This may not be possible in all situations.

If I am correctly remembering the way I worded my question,
In the past I asked in another thread about bringing one's own medicines to the hospital to avoid hospital charges for user administered meds. The forum responses suggested that would not be possible because of the Hospital's liability concerns and their need to be completely in control of all meds during the recovery phase (even though some of those meds were "user administered :laugh:": OTC Pain Meds, Heart Meds, and Allergy Meds.

User administered as in:
The nurse or LPN strolls in with a big smile and a tray full of plastic bottles accompanied by a glass of water.

Nurse extracts pill from one bottle, puts it in a little plastic cup, carefully hands me the cup and the glass of water. "Take this!" CaChing. $50 on the cash register. ($50 a round, give or take number.)

Repeat med process with Med 2. CaChing. another $50 on the cash register.

And so-on, x times a day.

AND, in 5 years, at various facilities of this same local hospital, the "self-administered" medication charge has doubled from approximately $25 per dose to $50 per dose. While the EOB does not show the specific meds, nor do I remember them now, after comments from @kgmom219 and @somarco 5 years ago, I can look at the EOB and know exactly what happened.
 
Look at your MSN for those not repriced. Were any coded as "L" or "O"?

If so, those services are not covered by Medicare.
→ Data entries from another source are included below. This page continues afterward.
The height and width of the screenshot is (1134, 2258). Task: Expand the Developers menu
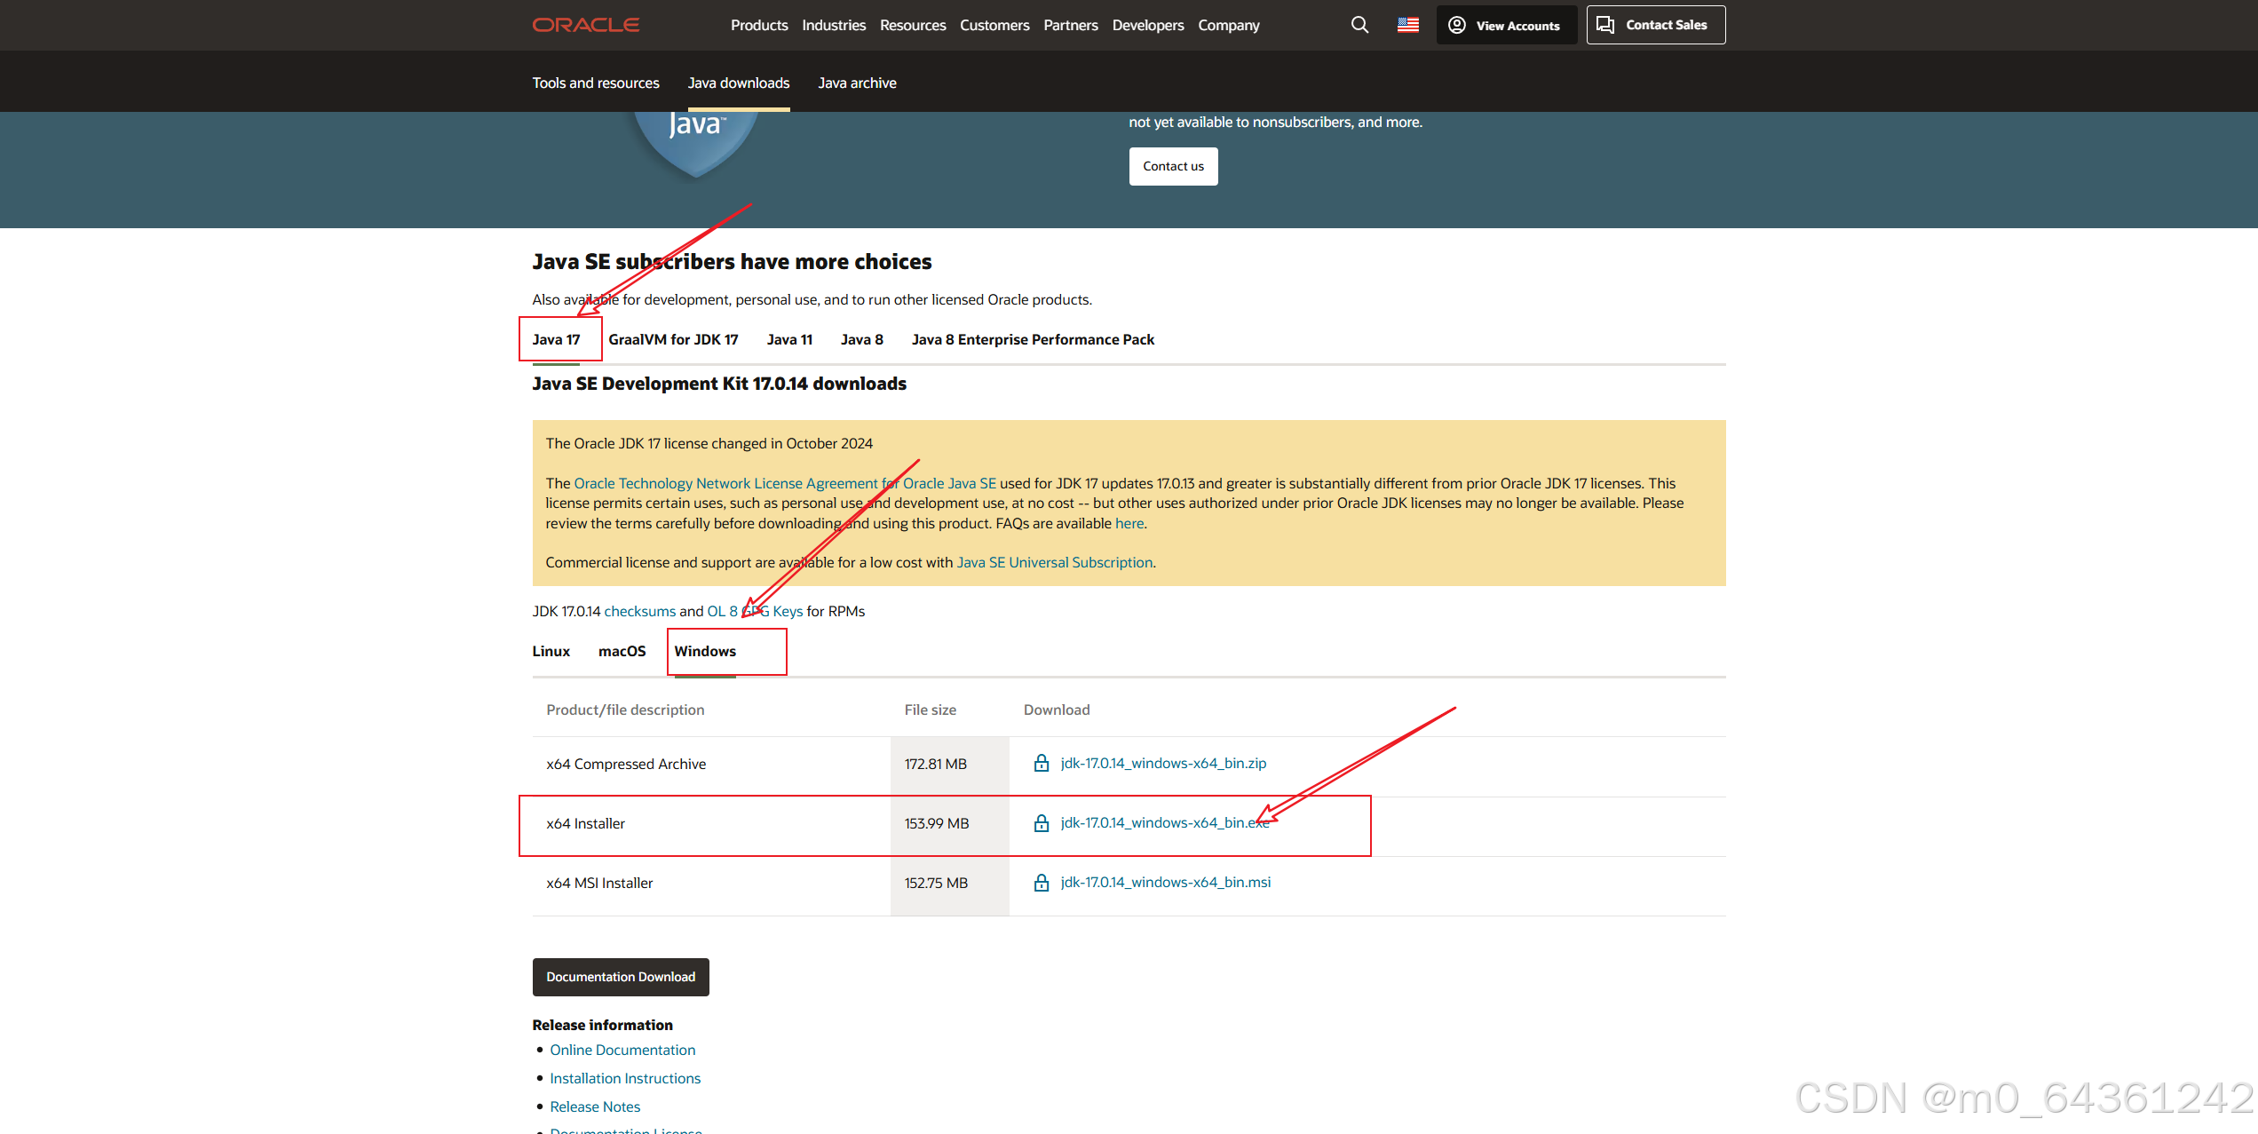[x=1147, y=25]
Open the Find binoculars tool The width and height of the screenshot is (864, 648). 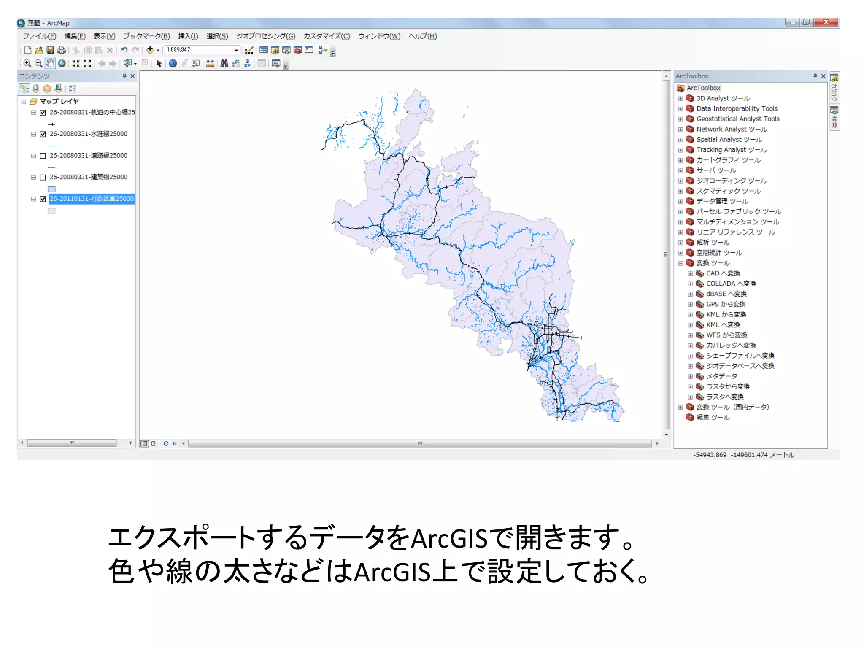coord(224,63)
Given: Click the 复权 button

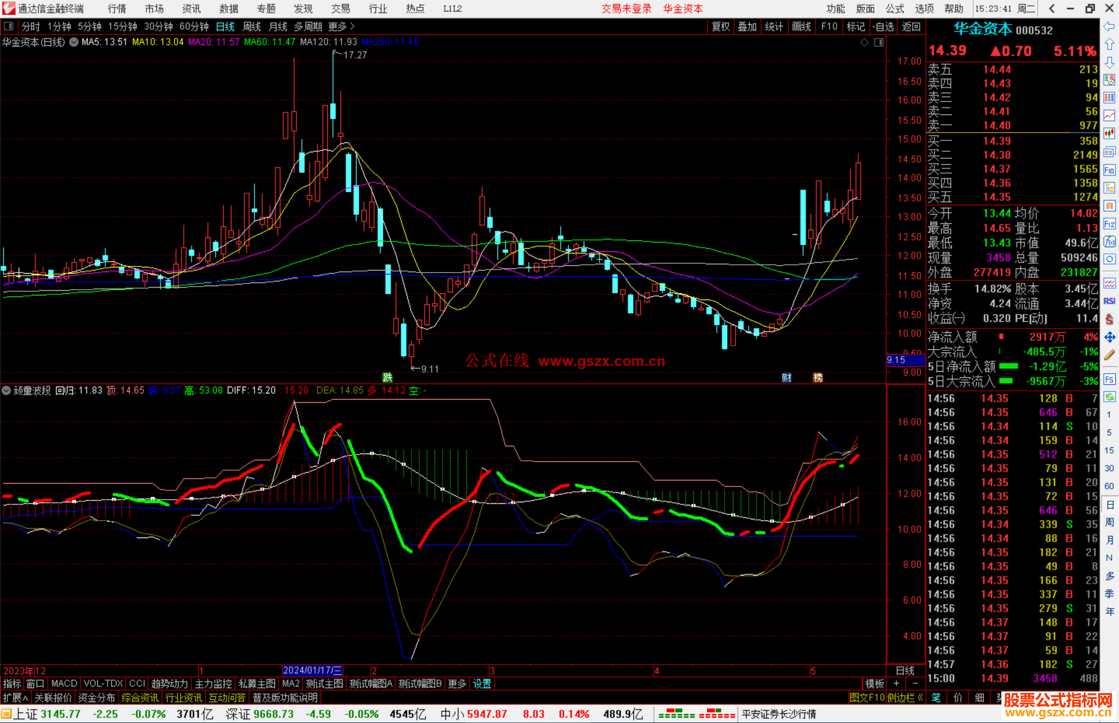Looking at the screenshot, I should [720, 26].

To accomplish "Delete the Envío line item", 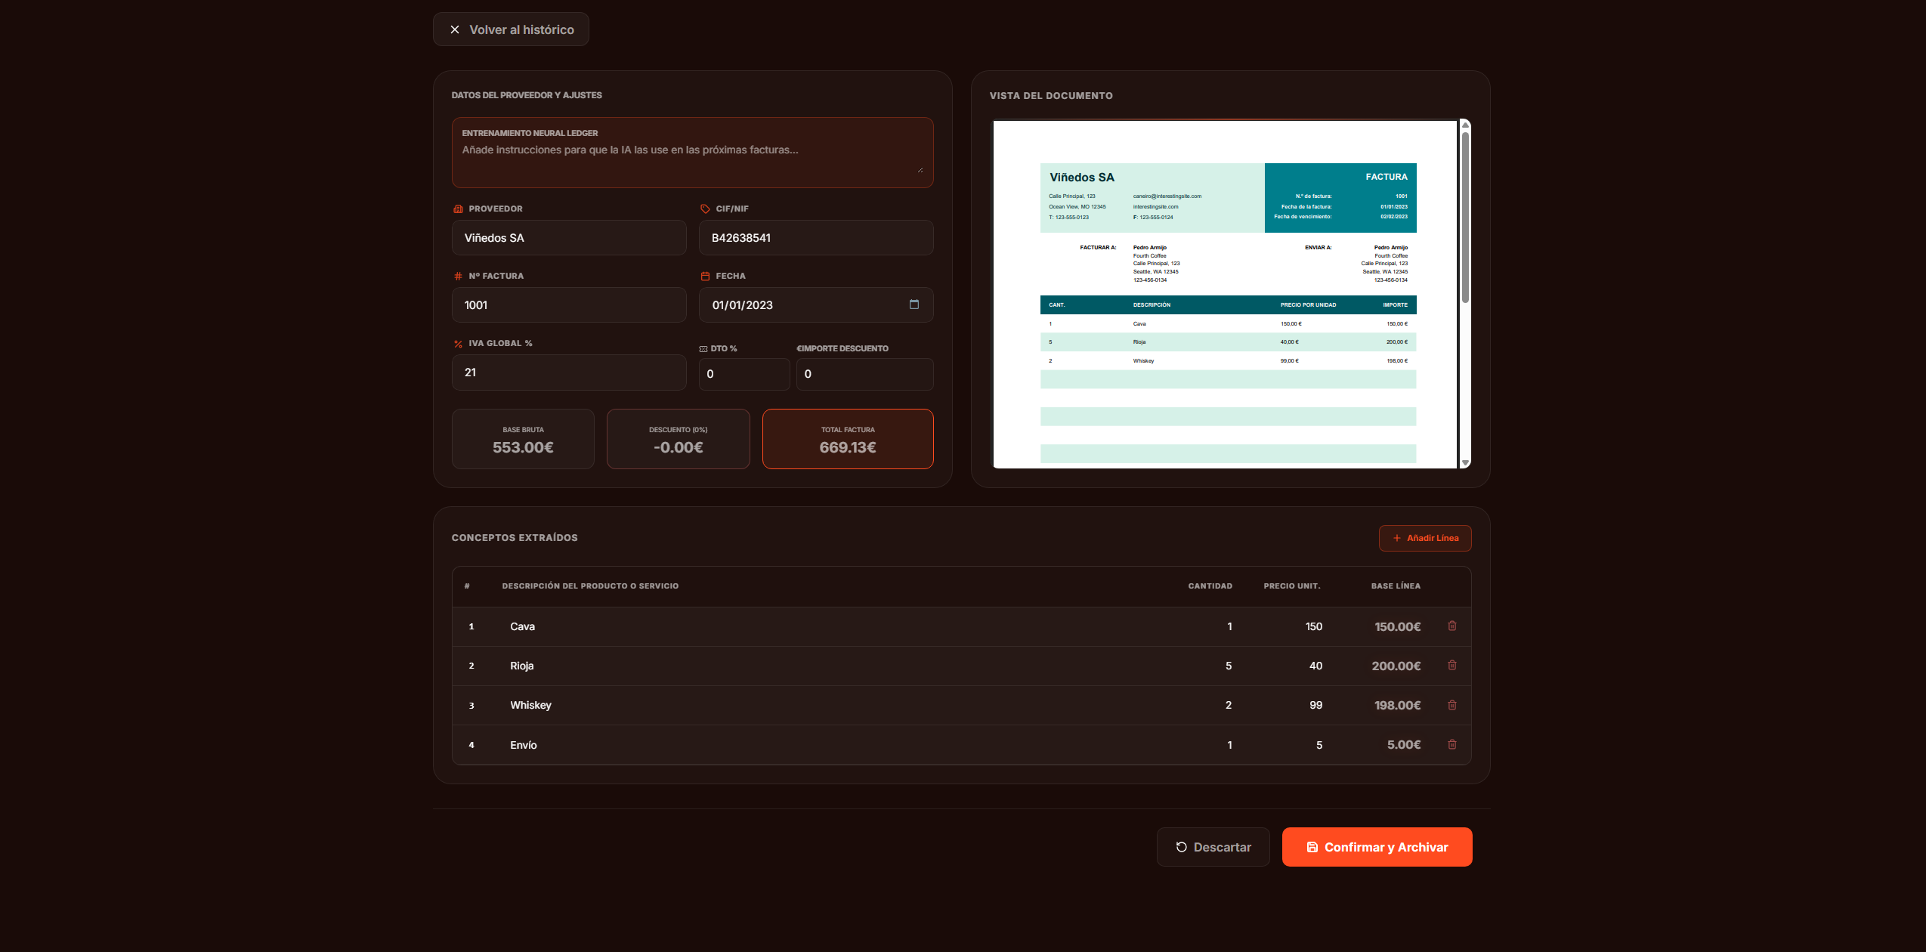I will (1451, 744).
Self administered meds. See my comment in post 20 above.

Re coding: MSN's do not use the same letters consistently for a particular "notes description".
They just start with the letter A for the first page, use up however many letters it takes for all the descriptions, then start with the next letter on the next page, using all new letters for the descriptions, even if some repeat.

You should be able to see that happening in the MSN you had the L and O codes on, look at some of the earlier pages, for example you should see some of the same footnotes on page 2 as on page 1, but with different letters than on Page 1.

After the Capital Letters are used up, they continue with lower case letters. My longest EOB went to "w" or "x" (lower case) so I don't know what they use on a very long MSN after the lower case z.
 
This may not be possible in all situations.

If I am correctly remembering the way I worded my question,
In the past I asked in another thread about bringing one's own medicines to the hospital to avoid hospital charges for user administered meds. The forum responses suggested that would not be possible because of the Hospital's liability concerns and their need to be completely in control of all meds during the recovery phase (even though some of those meds were "user administered :laugh:": OTC Pain Meds, Heart Meds, and Allergy Meds.

User administered as in:
The nurse or LPN strolls in with a big smile and a tray full of plastic bottles accompanied by a glass of water.

Nurse extracts pill from one bottle, puts it in a little plastic cup, carefully hands me the cup and the glass of water. "Take this!" CaChing. $50 on the cash register. ($50 a round, give or take number.)

Repeat med process with Med 2. CaChing. another $50 on the cash register.

And so-on, x times a day.

AND, in 5 years, at various facilities of this same local hospital, the "self-administered" medication charge has doubled from approximately $25 per dose to $50 per dose. While the EOB does not show the specific meds, nor do I remember them now, after comments from @kgmom219 and @somarco 5 years ago, I can look at the EOB and know exactly what happened.

I was actually requested by the hospital to bring in my mother's seizure medication because they didn't carry it at the hospital. Two out of three hospitals in my area did not carry Briviact because of the expense, so at times if your hospital doesn't carry a certain medication and it cannot be substituted you can bring it in.